- _Provided information_
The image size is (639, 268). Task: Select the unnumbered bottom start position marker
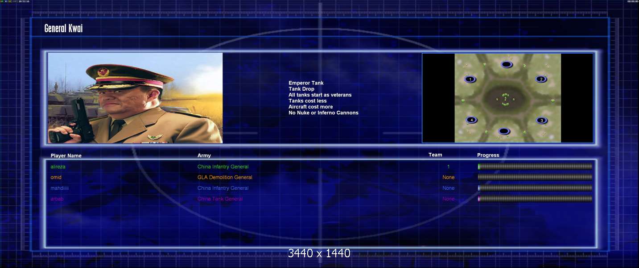click(x=504, y=131)
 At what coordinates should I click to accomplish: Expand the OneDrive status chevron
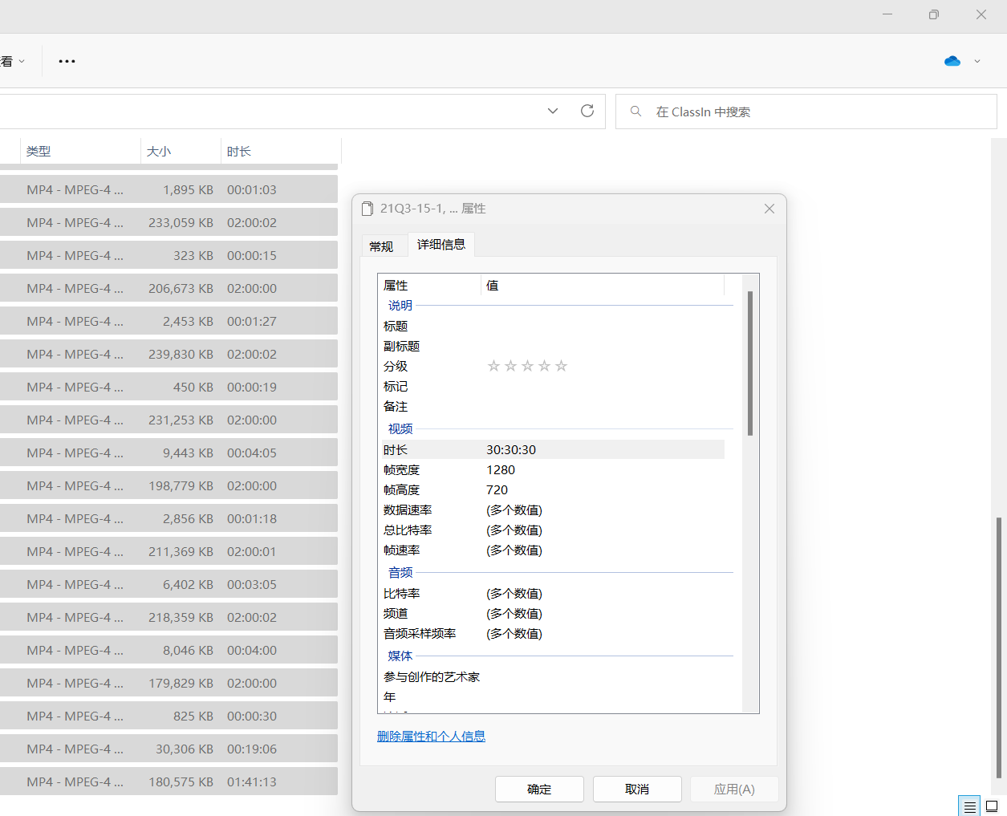pos(977,61)
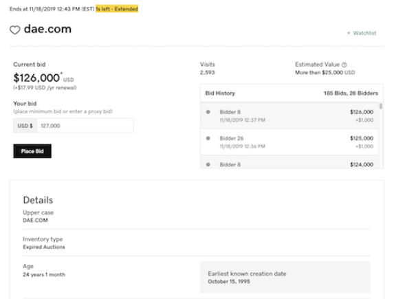Click the heart favorite icon beside dae.com

point(15,30)
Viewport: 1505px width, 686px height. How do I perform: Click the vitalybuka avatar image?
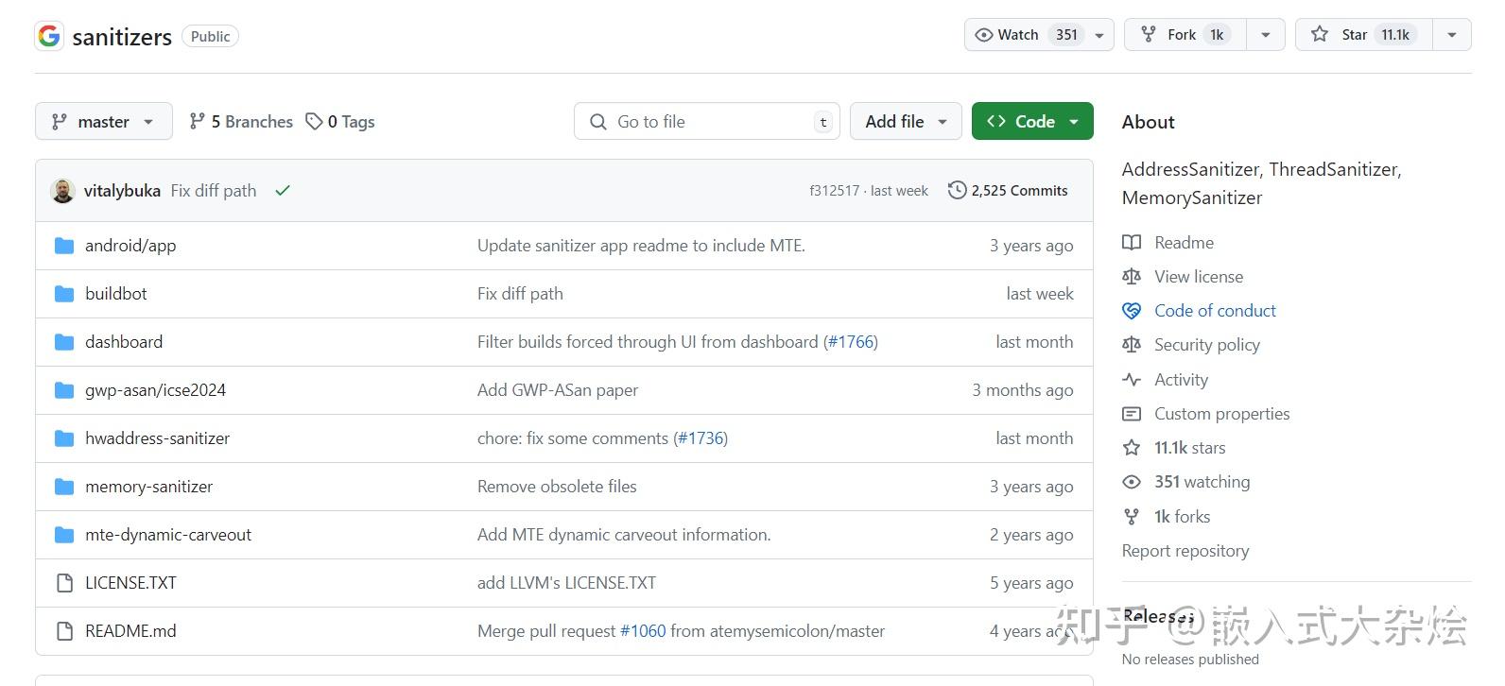[x=62, y=191]
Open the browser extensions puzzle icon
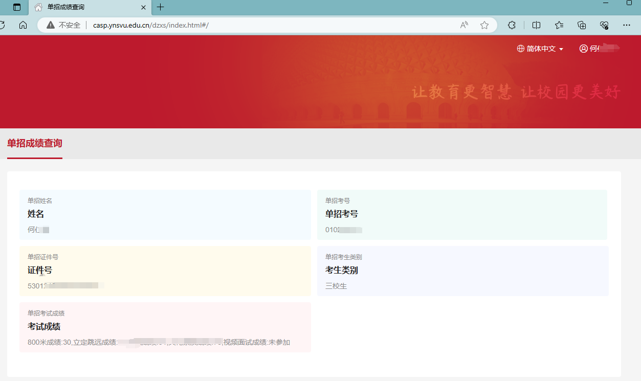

- _What to do_
Could you return the whole listing exactly, with every picture removed?

- _Solution to this exercise_
The image size is (639, 268). Task: Select the unnumbered bottom start position marker
click(x=504, y=131)
 At what coordinates should I click to accomplish: Expand the OneDrive status chevron
pos(977,61)
Click the heart favorite icon beside dae.com

point(15,30)
Viewport: 1505px width, 686px height. How do I perform: Click the vitalybuka avatar image?
[x=62, y=191]
Open the browser extensions puzzle icon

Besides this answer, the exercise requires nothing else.